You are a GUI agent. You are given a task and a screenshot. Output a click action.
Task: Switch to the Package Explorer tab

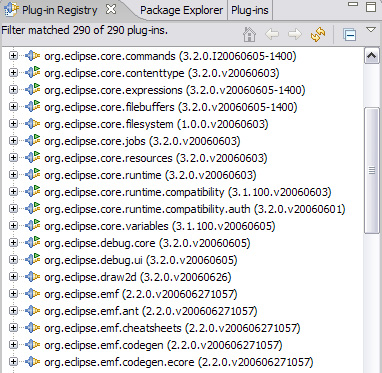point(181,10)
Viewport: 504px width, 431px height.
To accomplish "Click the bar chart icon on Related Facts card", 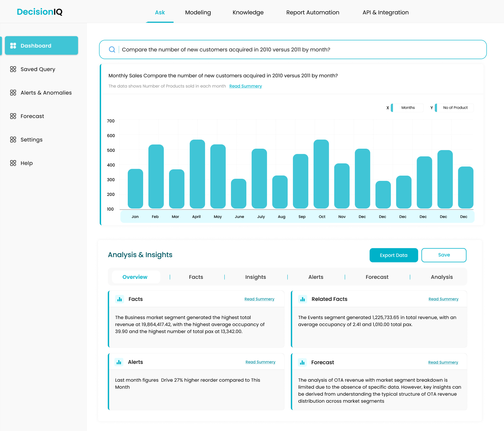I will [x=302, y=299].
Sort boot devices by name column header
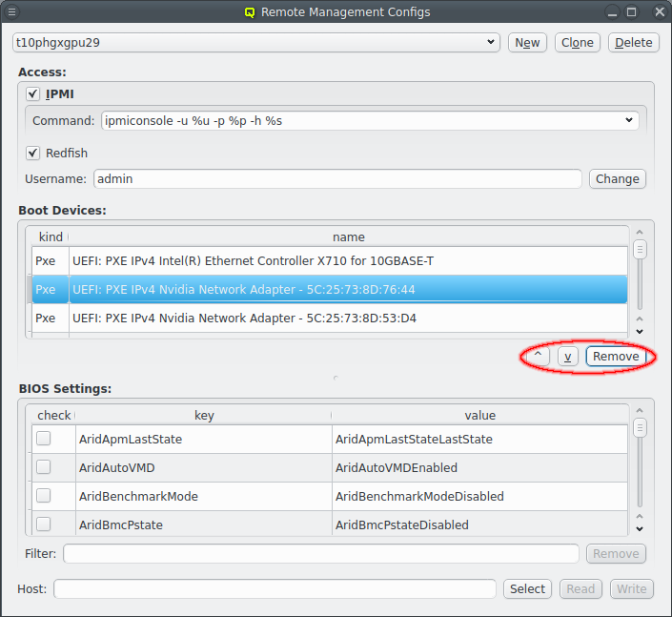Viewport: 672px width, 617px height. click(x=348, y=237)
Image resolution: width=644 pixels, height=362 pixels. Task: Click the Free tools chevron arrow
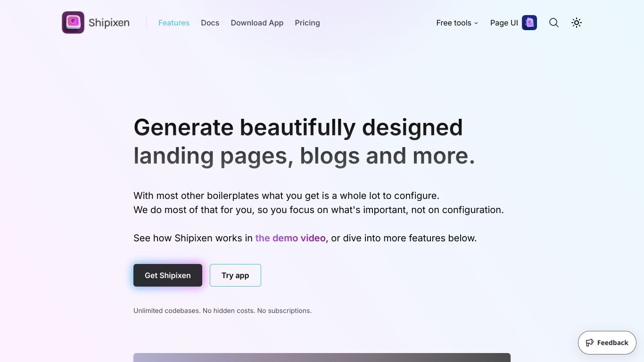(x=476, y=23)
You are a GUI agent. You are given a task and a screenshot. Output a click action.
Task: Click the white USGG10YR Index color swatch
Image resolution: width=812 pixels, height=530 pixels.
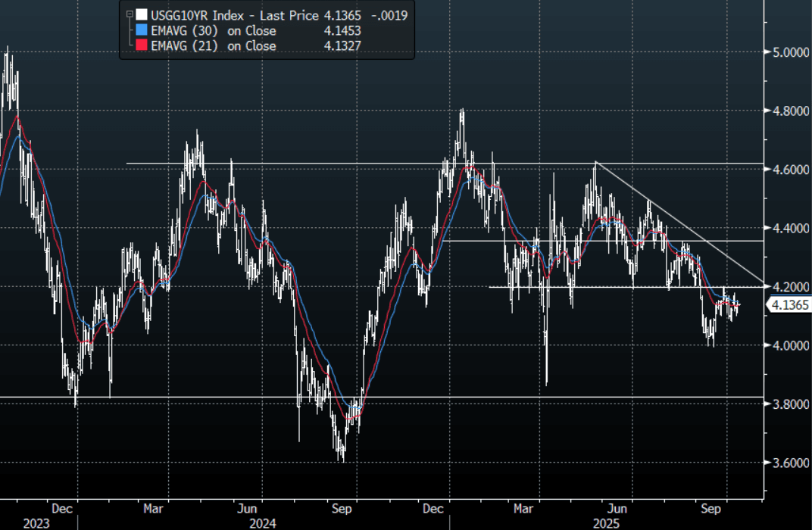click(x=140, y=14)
* * *
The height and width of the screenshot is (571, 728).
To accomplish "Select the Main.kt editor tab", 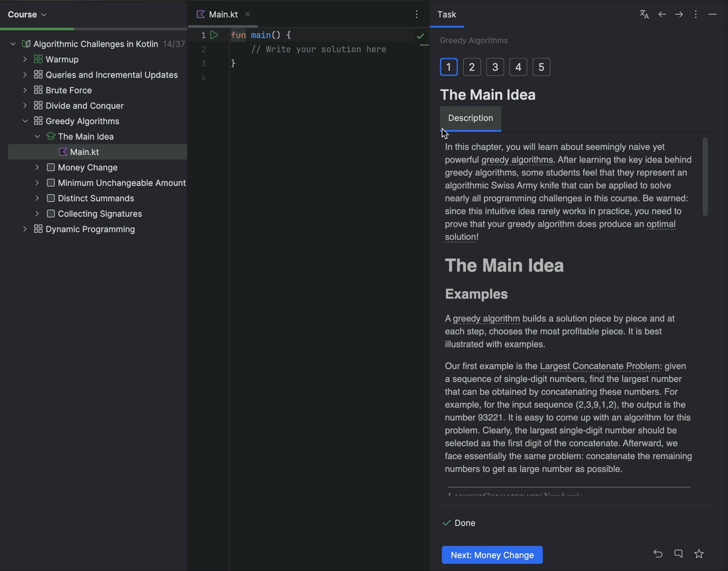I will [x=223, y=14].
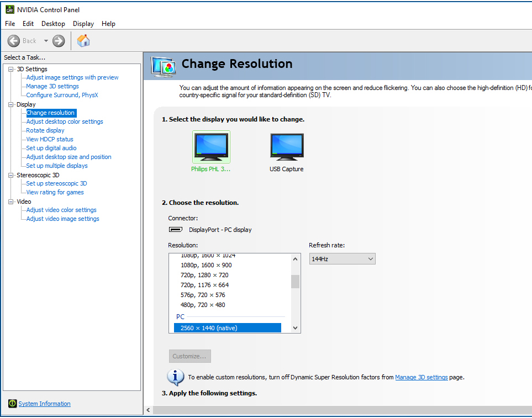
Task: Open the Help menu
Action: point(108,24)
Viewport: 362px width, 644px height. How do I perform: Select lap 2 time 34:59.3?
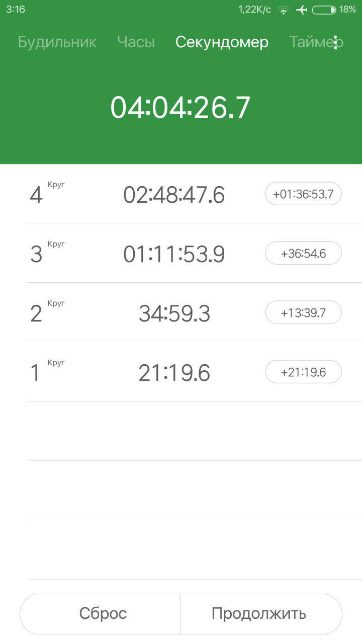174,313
...
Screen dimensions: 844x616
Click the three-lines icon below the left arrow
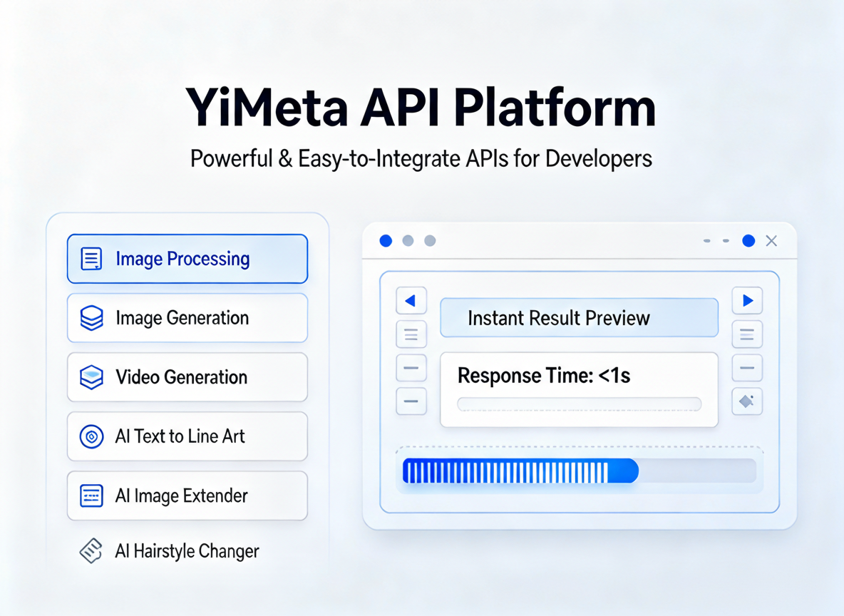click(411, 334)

**Exercise**
What you return from the records above should be exactly everything from the line with "Image resolution: width=644" down to the line with "Task: Click the white", both kept, and no pictures.

**The completed task**
Image resolution: width=644 pixels, height=362 pixels. Task: Click the Free tools chevron arrow
(x=476, y=23)
You are a GUI agent. You are given a task and a screenshot. Output a click action.
Task: Click the white USGG10YR Index color swatch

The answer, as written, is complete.